Grandmère just hung up the phone.

“Well,” she says. She’s already on her second Sidecar since I got here. “I hope you’re satisfied. The entire Mediterranean community is up in arms about that little stunt you pulled.”

“Not everybody.” I found two very supportive faxes in the pile and showed them to her.

“Pfuit!” was all Grandmère said. “Who cares what some fishermen have to say? They aren’t exactly experts on the matter.”

“Yeah,” I said, “but they happen to be Genovian fishermen. My countrymen. And isn’t my first obligation to protect the interests of my countrymen?”

“Not at the expense of straining diplomatic relations with your neighbors.” Grandmère’s lips are pressed so tightly together, they’re practically disappearing. “That was the prime minister of France, and he—”

Thank God the phone rang again. This is pretty awesome. I’d have dumped ten thousand snails into the Bay of Genovia a long time ago if I’d had any idea doing so would get me out of having princess lessons.

Although it kind of sucks that everyone is so mad.

Geez. I knew all about the French, of course. But who knew marine biologists were so TOUCHY?

But seriously, what was I supposed to do, sit around and LET killer algae destroy the livelihoods of families who for centuries made their living off the sea? Not to mention innocent creatures such as seals and porpoises whose very survival depends on ready access to the kelp beds the Caulerpa taxifolia are totally strangling? Could anyone really imagine that I would allow an environmental disaster of those proportions to occur under my very nose, in my own bay—me, Mia Thermopolis?—when I knew of a way (albeit only theoretical) to stop it?

“That was your father,” Grandmère said after slamming down the phone. “He is extremely distraught.

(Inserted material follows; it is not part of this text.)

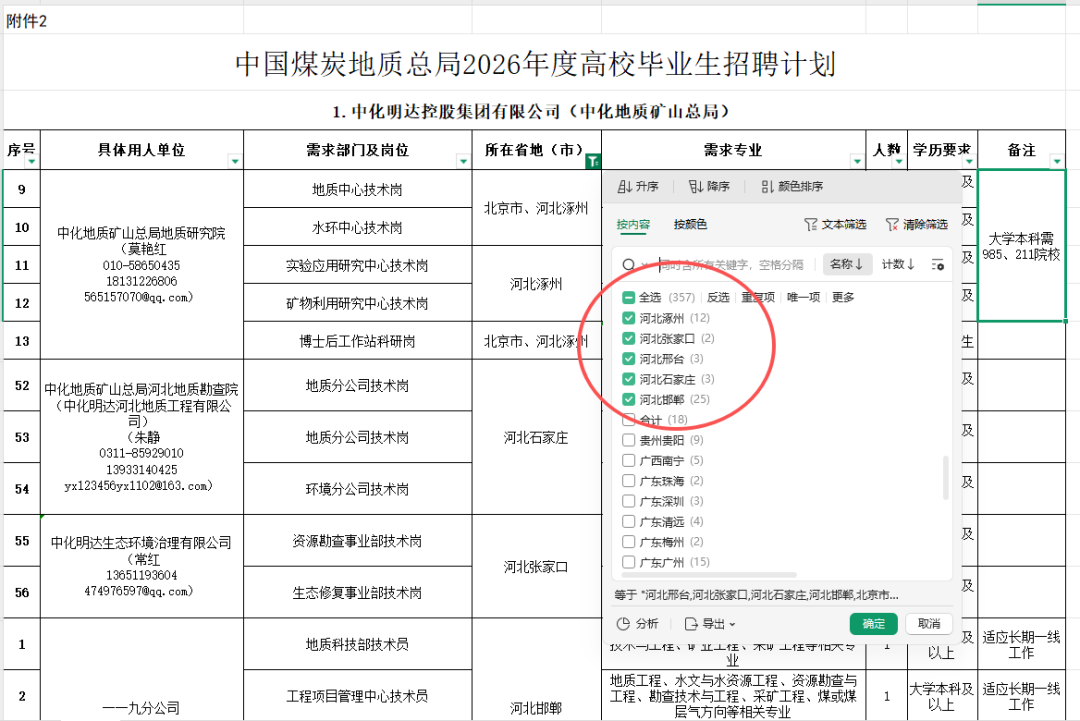Click the magnifier search icon in filter box

coord(629,265)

He just heard from the Oceanographic Museum & Aquarium in Monaco. Apparently, some of your snails have drifted over to their bay.”

“Good.” I kind of like this environmentalist rebel thing. It keeps my mind off other stuff. Like that my boyfriend is going to dump me if I don’t put out. And that I am currently running against the most popular girl in school for student council president.

“Good?” Grandmère jumped up out of her seat so fast, she totally dumped Rommel, her toy poodle, off her lap. Fortunately Rommel is used to this kind of treatment and has trained himself to land on his feet, like a cat. “Good? Amelia, I don’t pretend to understand any of this—all of this fuss over a little plant and some snails. But I would think you of all people would know that”—she picked up one of the faxes and read aloud from it—“‘When you introduce a new species into a foreign environment, total devastation can occur.’”

“Tell that to Monaco,” I said. “They’re the ones who dumped South American algae into the Mediterranean in the first place. All I did was dump South American snails in after it to clean up THEIR mess.”

“Have you learned NOTHING from what I’ve tried to teach you this past year, Amelia?” Grandmère wants to know. “Nothing of tact, or diplomacy, or even SIMPLE COMMON SENSE?”

“I GUESS NOT!!!!”

Okay, I probably shouldn’t have screamed that quite as loudly as I did. But seriously, WHEN is she going to GET OFF MY BACK????? Can’t she see I have WAY BIGGER THINGS to worry about than what a bunch of stupid FRENCH MARINE BIOLOGISTS have to say????

Now she’s giving me the evil eye. “Well?”

That’s what she said. Just “Well?”

And even though I know I’m going to regret it—how can I not?—I go, “Well…what?”

“Well, are you going to tell me what’s got you so frazzled?” she wants to know. “Don’t try denying it, Amelia. You are as bad at hiding your true feelings as your father. What happened at school today that’s got you so upset?”